Random Assortment of Stuff of the day!
Hello! This is approximately the halfway mark of the lab. Here are some happy things that make me smile:
Here's today's image of the day!
Here's a Liz Climo comic:
Task 3: 2x Loop Unrolling
Task: Unroll your SIMDized version of the boxX code twice.
Question: Why not 4 times?
Answer: Because the featureWidths that we test with will be in the ranges of 4 to 8. If we have a small featureWidth (i.e. 7 or less), we can't stride by 16 elements, and everything will be deferred to the tail case... which makes our SIMD code useless!
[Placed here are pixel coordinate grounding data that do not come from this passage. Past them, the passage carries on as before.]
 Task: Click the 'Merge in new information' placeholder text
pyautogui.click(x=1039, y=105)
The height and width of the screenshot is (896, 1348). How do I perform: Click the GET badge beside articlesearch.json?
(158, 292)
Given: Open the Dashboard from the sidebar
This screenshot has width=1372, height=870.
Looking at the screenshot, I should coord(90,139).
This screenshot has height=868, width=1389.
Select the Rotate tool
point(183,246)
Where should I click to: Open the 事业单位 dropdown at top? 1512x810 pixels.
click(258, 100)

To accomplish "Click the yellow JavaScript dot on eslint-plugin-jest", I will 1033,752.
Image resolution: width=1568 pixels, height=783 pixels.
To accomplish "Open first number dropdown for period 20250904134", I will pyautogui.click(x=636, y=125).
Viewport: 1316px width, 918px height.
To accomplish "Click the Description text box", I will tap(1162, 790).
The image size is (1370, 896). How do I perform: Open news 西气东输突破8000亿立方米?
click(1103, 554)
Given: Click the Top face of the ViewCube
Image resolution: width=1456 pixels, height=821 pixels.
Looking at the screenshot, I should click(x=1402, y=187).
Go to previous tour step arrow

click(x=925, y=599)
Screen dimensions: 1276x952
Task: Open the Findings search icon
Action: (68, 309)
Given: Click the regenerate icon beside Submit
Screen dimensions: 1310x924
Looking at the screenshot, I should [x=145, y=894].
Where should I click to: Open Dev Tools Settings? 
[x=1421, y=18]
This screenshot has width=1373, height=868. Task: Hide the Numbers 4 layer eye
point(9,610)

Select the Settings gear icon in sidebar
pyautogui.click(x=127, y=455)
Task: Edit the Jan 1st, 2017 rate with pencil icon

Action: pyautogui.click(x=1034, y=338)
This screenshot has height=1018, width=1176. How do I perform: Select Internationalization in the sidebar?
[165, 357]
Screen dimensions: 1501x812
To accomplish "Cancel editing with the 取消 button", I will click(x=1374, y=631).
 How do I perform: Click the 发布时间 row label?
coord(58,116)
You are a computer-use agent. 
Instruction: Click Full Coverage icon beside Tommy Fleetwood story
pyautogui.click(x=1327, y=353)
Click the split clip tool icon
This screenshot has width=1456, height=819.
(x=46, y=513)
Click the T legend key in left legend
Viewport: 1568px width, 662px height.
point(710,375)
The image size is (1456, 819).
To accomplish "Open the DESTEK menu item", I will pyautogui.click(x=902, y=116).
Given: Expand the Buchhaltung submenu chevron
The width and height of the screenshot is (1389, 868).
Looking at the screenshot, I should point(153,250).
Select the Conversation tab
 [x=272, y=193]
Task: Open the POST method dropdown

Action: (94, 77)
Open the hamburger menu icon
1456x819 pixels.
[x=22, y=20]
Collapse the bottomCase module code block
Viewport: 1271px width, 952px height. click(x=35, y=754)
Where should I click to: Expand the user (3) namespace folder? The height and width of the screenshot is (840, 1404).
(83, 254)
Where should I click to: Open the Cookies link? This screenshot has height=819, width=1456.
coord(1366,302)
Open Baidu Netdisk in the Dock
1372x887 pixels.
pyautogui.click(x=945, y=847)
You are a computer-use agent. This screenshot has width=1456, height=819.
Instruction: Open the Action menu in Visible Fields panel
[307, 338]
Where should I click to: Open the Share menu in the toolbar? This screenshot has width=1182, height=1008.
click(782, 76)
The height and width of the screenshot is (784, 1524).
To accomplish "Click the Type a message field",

You should notice that by changing your stride to 8 elements, you need to recalculate your loop bounds!
Hint: If you computed an explicit formula for your end index, you should've noticed that it depended on the parity of featureWidth. That was because we were striding by 4 elements. Now that we're striding by 8, the constant you subtract will NOT depend on the value of featureWidth % 2. Rather, it will depend on the value of featureWidth % 4.
Task 4 (last one!): Removing some conditionals
On line 30 of calcDepthNaive.c, you'll notice that we have a special case for when we're on a pixel which we can't draw a full feature box around. In this case, we just set the depth of that pixel to 0!
Task: Instead of having to check this condition on every iteration of the outermost two loops (x and y), why don't we modify some more loop boundaries? Think: The edges of the image are the places where we can't fit a full feature box around a pixel. Instead of starting at the edges, why don't we start a little bit inwards from the borders? In particular, if we want to fit a feature box around every pixel we iterate through, and a feature box extends featureWidth left and featureWidth right of the pixel as well as featureHeight up and featureHeight down... that means we should start the outermost loops at:
x = ________, y = ________
and stop when
x + _________ > __________, y + _________ > __________
One more thing: Because we've changed the loop boundaries, we no longer have zeros saved in the border indices of depth. How should we initialize depth to account for this?
- Show off your sped-up code to the person checking you off.